----- Extrait proposé

À la fin du xixè siècle le peintre américain Whistler installé à Paris, ami d’Oscar Wilde était réputé pour ses bons mots et son esprit acéré. «L’art de se faire des ennemis», réponse au critique d’art John Ruskin qui avait qualifié son «Nocturne en noir et or» d’un «pot de peinture jeté à la face du public» est passé à la postérité. Whistler, qui fut reconnu dans le monde entier de son vivant, était un peintre particulièrement raffiné pour lequel l’harmonie des couleurs avait une telle importance qu’il est unanimement considéré comme l’un des précurseurs de l’impressionnisme voire de l’art abstrait.
Cet épanouissement chromatique le rapproche de l’un de ses compatriotes, John Singer Sargent dont l’admirable portrait «Madame X» déclencha un scandale au Salon des Beaux Arts de Paris en 1884.
En 2008 Laurence Esnol a ouvert deux superbes galeries de peinture à Saint-Germain des Prés. Son aventure, par le romanesque qui la traverse, pourrait inspirer un scénariste. Le drame et l’exaltation sont au cœur de son épopée.
Tout commence par une rencontre. Un livre, un objet peuvent décider d’un destin. Pour elle ce sera une image, plus exactement un tableau d’un peintre inconnu, «La fille au complet rouge» (Girl with red suit).
Le drame c’est la disparition d’une mère dans des circonstances tragiques, l’exaltation ce sera la rencontre avec ce tableau aux vertus balsamiques et avec son auteur, H. Craig Hanna.
Laurence Esnol ne se destinait pas à devenir galeriste. Aujourd’hui encore elle ne se reconnaît pas dans ce mot, ni dans l’esprit affairiste d’un monde de l’art qu’elle observe sans concession et qui ne s’est pas empressé de l’accepter. Car ses préférences vont plutôt vers ces hérauts de l’art que furent les Castelli, Ernst Beyeler ou René Gimpel dont le goût et la vision, intimement mêlés, faisaient d’eux des marchands d’exception tout autant que des mécènes. Éloignée de sa dilection première, la mode, elle s’est lancée dans la bataille de l’art avec un peintre séparé de sa terre natale comme le fut naguère Le Caravage, son maître ancien préféré.

----------
----- Données fournies

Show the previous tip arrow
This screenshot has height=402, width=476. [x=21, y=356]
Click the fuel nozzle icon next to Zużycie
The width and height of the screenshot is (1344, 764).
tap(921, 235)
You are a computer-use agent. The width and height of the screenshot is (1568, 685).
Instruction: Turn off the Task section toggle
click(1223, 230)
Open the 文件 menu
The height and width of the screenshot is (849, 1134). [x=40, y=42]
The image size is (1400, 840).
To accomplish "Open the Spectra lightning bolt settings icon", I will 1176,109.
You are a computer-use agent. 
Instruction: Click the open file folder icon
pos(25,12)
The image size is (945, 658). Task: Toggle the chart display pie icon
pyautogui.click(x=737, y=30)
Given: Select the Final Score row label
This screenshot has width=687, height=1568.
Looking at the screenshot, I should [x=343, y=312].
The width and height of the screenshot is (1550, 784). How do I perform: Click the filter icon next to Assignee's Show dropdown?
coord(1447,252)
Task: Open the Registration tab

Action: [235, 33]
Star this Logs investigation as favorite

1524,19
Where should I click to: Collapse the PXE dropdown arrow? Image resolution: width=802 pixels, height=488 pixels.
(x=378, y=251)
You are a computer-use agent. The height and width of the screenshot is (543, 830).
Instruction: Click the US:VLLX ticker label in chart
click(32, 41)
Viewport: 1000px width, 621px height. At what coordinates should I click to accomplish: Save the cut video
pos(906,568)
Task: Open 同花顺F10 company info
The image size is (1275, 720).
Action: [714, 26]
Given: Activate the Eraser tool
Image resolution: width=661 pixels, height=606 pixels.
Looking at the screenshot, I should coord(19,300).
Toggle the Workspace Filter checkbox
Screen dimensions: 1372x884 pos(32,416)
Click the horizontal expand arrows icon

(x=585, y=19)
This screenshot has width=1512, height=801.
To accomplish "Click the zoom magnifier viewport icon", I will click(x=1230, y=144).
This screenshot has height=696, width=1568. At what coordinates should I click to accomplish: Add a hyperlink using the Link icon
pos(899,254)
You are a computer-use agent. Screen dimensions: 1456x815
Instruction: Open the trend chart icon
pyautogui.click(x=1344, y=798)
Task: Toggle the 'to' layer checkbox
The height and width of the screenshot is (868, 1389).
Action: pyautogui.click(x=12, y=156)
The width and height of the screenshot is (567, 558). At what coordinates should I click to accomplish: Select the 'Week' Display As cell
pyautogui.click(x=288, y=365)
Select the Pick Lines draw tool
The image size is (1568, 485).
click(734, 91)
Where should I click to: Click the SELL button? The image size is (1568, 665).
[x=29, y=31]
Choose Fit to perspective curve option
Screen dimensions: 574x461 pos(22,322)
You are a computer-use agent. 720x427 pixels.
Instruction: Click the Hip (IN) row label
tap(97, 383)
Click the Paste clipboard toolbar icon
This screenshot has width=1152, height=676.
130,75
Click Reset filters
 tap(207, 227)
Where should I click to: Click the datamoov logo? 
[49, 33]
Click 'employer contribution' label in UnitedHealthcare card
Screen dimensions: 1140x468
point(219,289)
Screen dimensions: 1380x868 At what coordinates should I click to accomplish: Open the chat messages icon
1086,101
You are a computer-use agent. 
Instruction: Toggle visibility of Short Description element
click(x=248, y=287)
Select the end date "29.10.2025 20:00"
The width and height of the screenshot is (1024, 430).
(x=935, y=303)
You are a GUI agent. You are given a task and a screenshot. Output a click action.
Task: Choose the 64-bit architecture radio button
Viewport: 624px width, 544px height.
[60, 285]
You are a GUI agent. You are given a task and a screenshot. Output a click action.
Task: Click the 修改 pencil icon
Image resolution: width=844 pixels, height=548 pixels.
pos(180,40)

----------

* Consignes *
a. D'après l'extrait, en quelle année Laurence Esnol a-t-elle ouvert deux galeries de peinture à Saint-Germain des Prés ?
b. Recopiez fidèlement le passage de l'extrait qui s'ouvre sur les mots contenant « Cet épanouissement chromatique » et se referme sur « with red suit). ».
Les lignes forment un ensemble indépendant de l'extrait.

* Corrigé *
a. En 2008.

b.
Cet épanouissement chromatique le rapproche de l’un de ses compatriotes, John Singer Sargent dont l’admirable portrait «Madame X» déclencha un scandale au Salon des Beaux Arts de Paris en 1884.
En 2008 Laurence Esnol a ouvert deux superbes galeries de peinture à Saint-Germain des Prés. Son aventure, par le romanesque qui la traverse, pourrait inspirer un scénariste. Le drame et l’exaltation sont au cœur de son épopée.
Tout commence par une rencontre. Un livre, un objet peuvent décider d’un destin. Pour elle ce sera une image, plus exactement un tableau d’un peintre inconnu, «La fille au complet rouge» (Girl with red suit).